_Directions for this task:_ Each line of the data must be reproduced as it appears.

Dataset entries:
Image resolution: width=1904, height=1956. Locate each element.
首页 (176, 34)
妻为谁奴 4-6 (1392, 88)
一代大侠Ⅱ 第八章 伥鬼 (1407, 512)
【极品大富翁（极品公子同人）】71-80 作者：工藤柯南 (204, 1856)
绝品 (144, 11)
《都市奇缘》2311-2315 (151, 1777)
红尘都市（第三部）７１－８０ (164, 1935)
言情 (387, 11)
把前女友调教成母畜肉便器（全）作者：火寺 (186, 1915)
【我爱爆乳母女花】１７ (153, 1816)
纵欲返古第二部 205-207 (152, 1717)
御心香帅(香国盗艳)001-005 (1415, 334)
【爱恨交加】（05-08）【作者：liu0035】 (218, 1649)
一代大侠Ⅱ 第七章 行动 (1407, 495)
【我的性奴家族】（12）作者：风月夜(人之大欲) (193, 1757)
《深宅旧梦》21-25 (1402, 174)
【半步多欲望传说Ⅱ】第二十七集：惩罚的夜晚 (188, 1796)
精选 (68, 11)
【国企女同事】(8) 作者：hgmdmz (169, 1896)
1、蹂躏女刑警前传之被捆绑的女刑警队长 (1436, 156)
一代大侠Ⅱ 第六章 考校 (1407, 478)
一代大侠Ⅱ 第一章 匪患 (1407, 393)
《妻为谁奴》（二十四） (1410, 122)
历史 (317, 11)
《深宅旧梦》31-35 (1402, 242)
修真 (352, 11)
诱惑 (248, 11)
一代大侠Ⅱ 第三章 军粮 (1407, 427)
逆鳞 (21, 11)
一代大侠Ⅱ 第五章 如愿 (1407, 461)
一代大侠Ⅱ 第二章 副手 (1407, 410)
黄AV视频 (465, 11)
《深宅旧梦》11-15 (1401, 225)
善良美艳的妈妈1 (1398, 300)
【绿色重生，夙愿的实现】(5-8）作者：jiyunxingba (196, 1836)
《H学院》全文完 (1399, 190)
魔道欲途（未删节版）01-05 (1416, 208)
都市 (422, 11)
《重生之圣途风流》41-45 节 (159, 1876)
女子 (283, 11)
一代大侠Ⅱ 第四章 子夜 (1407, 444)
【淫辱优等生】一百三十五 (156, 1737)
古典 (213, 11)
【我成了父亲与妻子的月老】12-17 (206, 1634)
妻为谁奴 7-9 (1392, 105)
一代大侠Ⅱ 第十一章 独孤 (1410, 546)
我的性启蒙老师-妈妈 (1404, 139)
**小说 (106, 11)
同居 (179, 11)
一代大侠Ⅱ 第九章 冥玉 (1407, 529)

_Finished task:_
Image resolution: width=1904, height=1956. Locate each element.
首页 (176, 34)
妻为谁奴 4-6 (1392, 88)
一代大侠Ⅱ 第八章 伥鬼 (1407, 512)
【极品大富翁（极品公子同人）】71-80 作者：工藤柯南 (204, 1856)
绝品 (144, 11)
《都市奇缘》2311-2315 (151, 1777)
红尘都市（第三部）７１－８０ (164, 1935)
言情 (387, 11)
把前女友调教成母畜肉便器（全）作者：火寺 (186, 1915)
【我爱爆乳母女花】１７ (153, 1816)
纵欲返古第二部 205-207 (152, 1717)
御心香帅(香国盗艳)001-005 (1415, 334)
【爱恨交加】（05-08）【作者：liu0035】 (218, 1649)
一代大侠Ⅱ 第七章 行动 (1407, 495)
【我的性奴家族】（12）作者：风月夜(人之大欲) (193, 1757)
《深宅旧梦》21-25 (1402, 174)
【半步多欲望传说Ⅱ】第二十七集：惩罚的夜晚 (188, 1796)
精选 (68, 11)
【国企女同事】(8) 作者：hgmdmz (169, 1896)
1、蹂躏女刑警前传之被捆绑的女刑警队长 (1436, 156)
一代大侠Ⅱ 第六章 考校 (1407, 478)
一代大侠Ⅱ 第一章 匪患 (1407, 393)
《妻为谁奴》（二十四） (1410, 122)
历史 (317, 11)
《深宅旧梦》31-35 (1402, 242)
修真 (352, 11)
诱惑 (248, 11)
一代大侠Ⅱ 第三章 军粮 (1407, 427)
逆鳞 (21, 11)
一代大侠Ⅱ 第五章 如愿 (1407, 461)
一代大侠Ⅱ 第二章 副手 (1407, 410)
黄AV视频 (465, 11)
《深宅旧梦》11-15 (1401, 225)
善良美艳的妈妈1 (1398, 300)
【绿色重生，夙愿的实现】(5-8）作者：jiyunxingba (196, 1836)
《H学院》全文完 (1399, 190)
魔道欲途（未删节版）01-05 (1416, 208)
都市 (422, 11)
《重生之圣途风流》41-45 节 (159, 1876)
女子 (283, 11)
一代大侠Ⅱ 第四章 子夜 (1407, 444)
【淫辱优等生】一百三十五 (156, 1737)
古典 (213, 11)
【我成了父亲与妻子的月老】12-17 (206, 1634)
妻为谁奴 7-9 (1392, 105)
一代大侠Ⅱ 第十一章 独孤 (1410, 546)
我的性启蒙老师-妈妈 (1404, 139)
**小说 (106, 11)
同居 (179, 11)
一代大侠Ⅱ 第九章 冥玉 (1407, 529)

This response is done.